Menuju konten utama

Apa Itu Arakan Rohingya Salvation Army, Sejarah, & Tujuan ARSA

Arakan Rohingya Salvation Army (ARSA) terlibat dalam konflik etnis di Myanmar. Apa itu ARSA, sejarah, dan apa tujuannya?

Apa Itu Arakan Rohingya Salvation Army, Sejarah, & Tujuan ARSA
arakan rohingya salvation army. wikimedia commons/fair use

tirto.id - Konflik etnis di Myanmar telah membuat pengungsi Rohingya melarikan diri ke berbagai negara, termasuk ke Indonesia. Di tengah polemik tersebut, muncul kelompok bersenjata yang menamakan diri mereka sebagai Arakan Rohingya Salvation Army (ARSA).

ARSA menjadi perhatian publik setelah melakukan penyerangan terhadap tiga pos polisi di wilayah Maungdaw dan Rathedaung. Insiden yang terjadi pada Oktober 2016 tersebut diketahui telah menewaskan 9 petugas polisi.

Tak hanya itu, ARSA juga bertanggung jawab atas pembantaian puluhan umat Hindu pada 2017 silam. Aksi ARSA pun berkelanjutan hingga tahun-tahun berikutnya dan terus memakan korban.

Keberadaan ARSA akhirnya menjadi ancaman bagi pemerintah Myanmar, bahkan mereka dianggap sebagai kelompok teroris. Namun, siapa ARSA sebenarnya dan bagaimana sejarahnya?

Mengenal Apa Itu Arakan Rohingya Salvation Army dan Sejarahnya

Arakan Rohingya Salvation Army (ARSA) merupakan kelompok pemberontak Rohingya yang berasal dari Rakhine, Myanmar. Sebelum dikenal sebagai ARSA, kelompok ini dulunya bernama Harakah al-Yaqin atau Gerakan Iman.

Kelompok ini dipimpin oleh Ataullah Abu Ammar Jununi atau yang lebih dikenal sebagai Ata Ullah. Pembentukan ARSA sendiri terjadi setelah konflik di Rakhine pada 2012 silam, tepatnya ketika warga muslim Rohingya mulai bentrok dengan warga Hindu di sana.

Konflik ini akhirnya terus bergulir di Myanmar dan etnis Rohingya terus mengalami penindasan. Bahkan, pemerintah Myanmar melalui angkatan militernya tak segan-segan melakukan genosida terhadap etnis Rohingya.

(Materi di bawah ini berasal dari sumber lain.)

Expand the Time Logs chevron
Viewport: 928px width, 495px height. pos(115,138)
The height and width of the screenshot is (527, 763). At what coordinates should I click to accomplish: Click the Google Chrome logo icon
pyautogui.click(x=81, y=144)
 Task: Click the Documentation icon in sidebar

Dari sinilah ARSA kemudian muncul dan membangun kekuatan. Kepada Asia Times, juru bicaranya pernah mengaku bahwa ARSA mulai melakukan pelatihan sejak 2013. Sampai akhirnya pada 2016, ARSA melakukan aksi penyerangannya yang pertama dan menargetkan tiga pos polisi di Maungdaw and Rathedaung.

Dilansir dari Al Jazeera, saat itu ada lusinan laki-laki yang mendadak menyerang pos polisi menggunakan tongkat dan pisau. Mereka membunuh petugas di sana, lalu melarikan diri sambil membawa kabur sejumlah senjata.

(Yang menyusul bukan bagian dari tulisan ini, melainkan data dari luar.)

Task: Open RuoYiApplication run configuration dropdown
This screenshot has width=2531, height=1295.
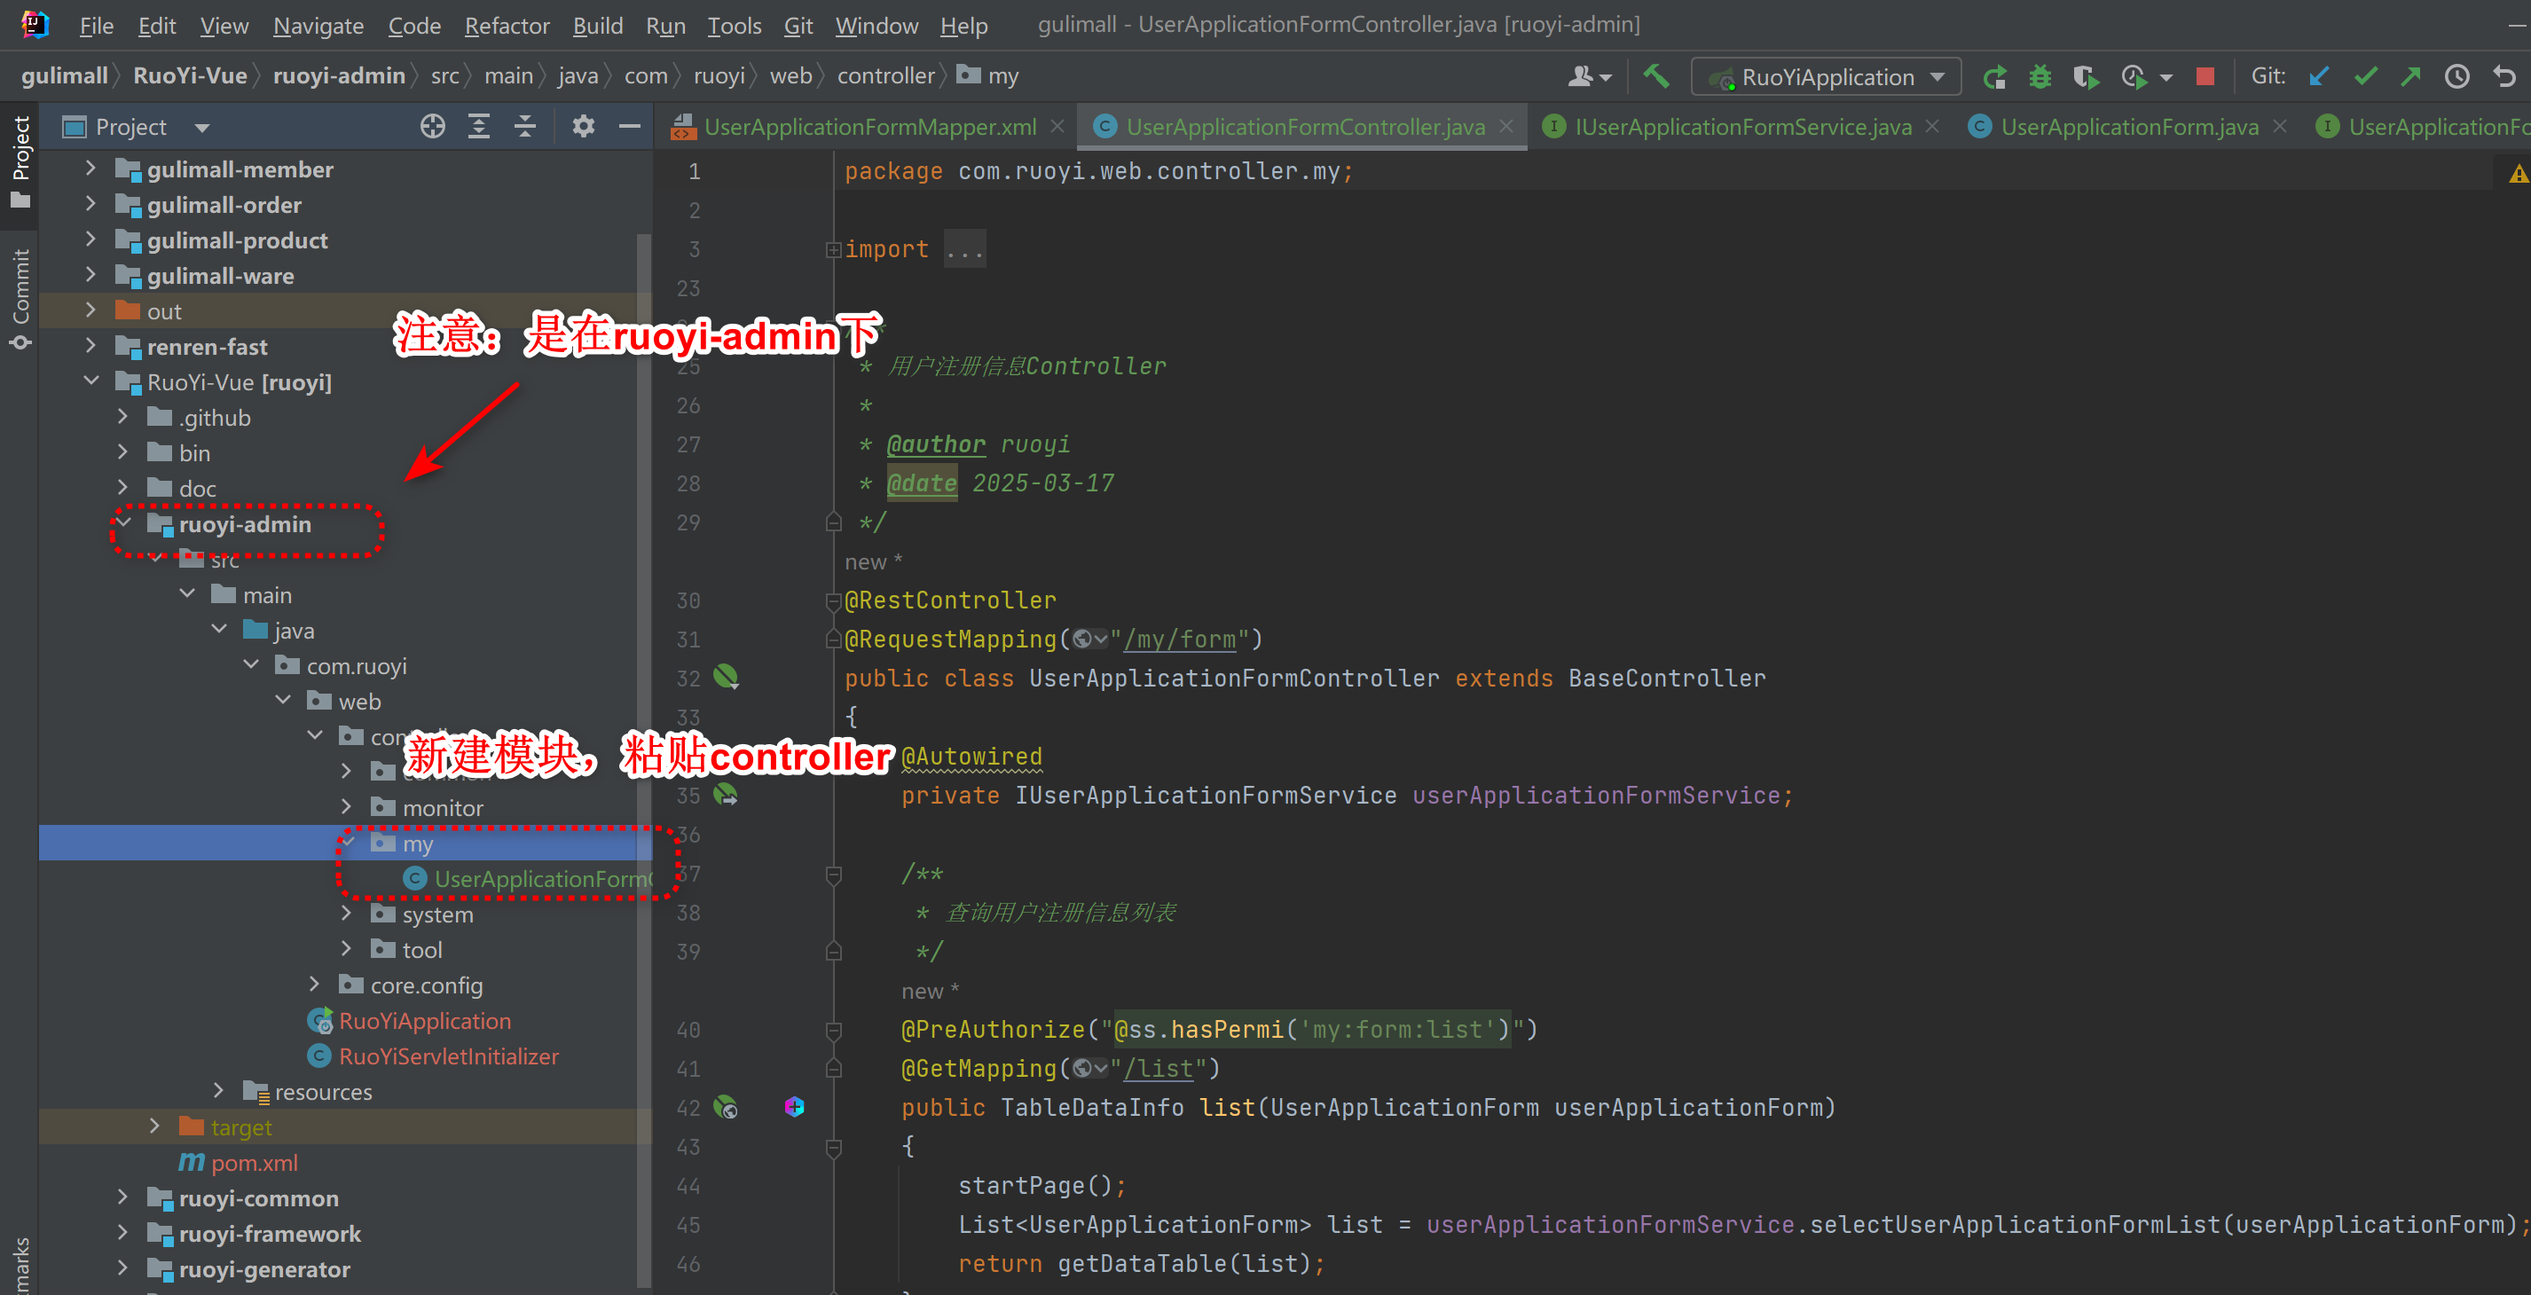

Setelah penyerangan tersebut, ARSA merilis sebuah video sebagai pesan kepada pemerintah Myanmar. Dalam video berdurasi 18 menit tersebut, Ata Ullah yang memimpin ARSA pun memberi peringatan agar pemerintah berhenti melakukan kekerasan terhadap etnis Rohingya.

“Selama lebih dari 75 tahun, telah terjadi berbagai kejahatan dan kekejaman yang dilakukan terhadap Rohingya. Itulah sebabnya kami melakukan serangan pada 9 Oktober 2016 sebagai pesan bahwa jika kekerasan tidak dihentikan, kami berhak membela diri,” ucapnya.

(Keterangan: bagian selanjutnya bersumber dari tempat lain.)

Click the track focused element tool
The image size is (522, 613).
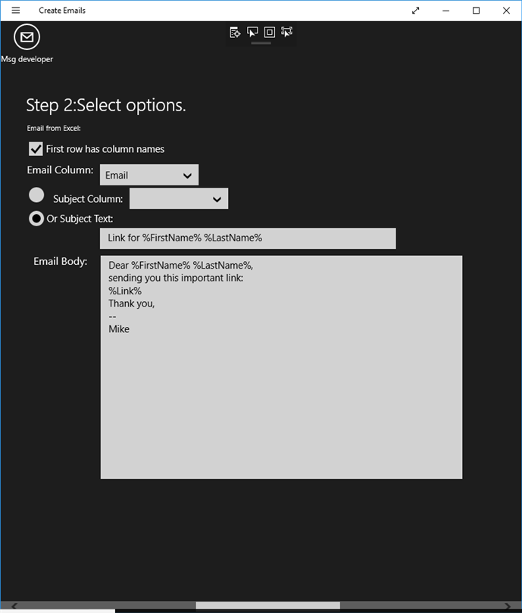(x=286, y=32)
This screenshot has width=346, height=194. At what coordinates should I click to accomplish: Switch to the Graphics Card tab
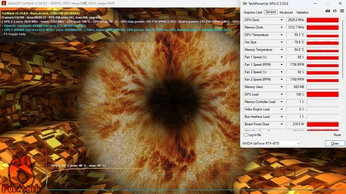point(253,13)
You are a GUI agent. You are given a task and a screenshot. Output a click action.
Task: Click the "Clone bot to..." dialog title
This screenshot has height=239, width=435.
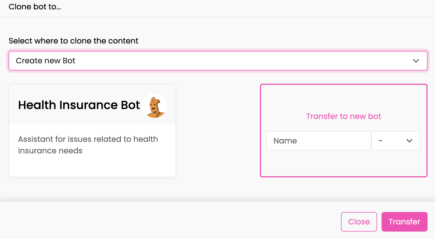click(x=35, y=7)
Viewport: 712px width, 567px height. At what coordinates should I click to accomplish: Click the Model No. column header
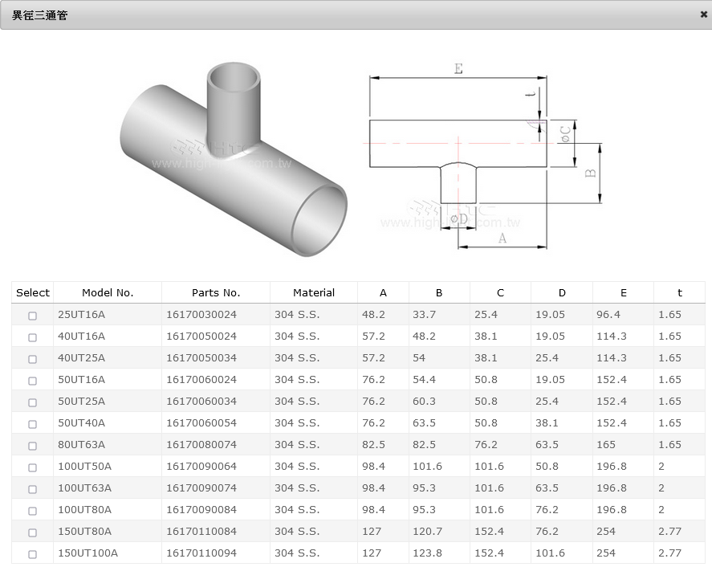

Sejak saat itu, ARSA terus melakukan aksinya dengan skala yang lebih besar. Misalnya pada 25 Agustus 2017, ARSA menyerang komunitas Hindu di sebuah desa bernama Kha Maung Seik yang ada di Maungdaw utara.

Situs Amnesty melaporkan total ada 53 korban yang tewas dieksekusi oleh ARSA saat itu. Korban terdiri dari 20 pria, 10 wanita, dan 23 anak-anak, bahkan 14 di antaranya masih berusia 8 tahun ke bawah.

Masih di hari yang sama, 46 orang Hindu di desa tetangga yang bernama Ye Bauk Kyar tiba-tiba menghilang dan tak pernah ditemukan sampai sekarang. Muncul asumsi bahwa mereka juga menjadi korban keganasan ARSA.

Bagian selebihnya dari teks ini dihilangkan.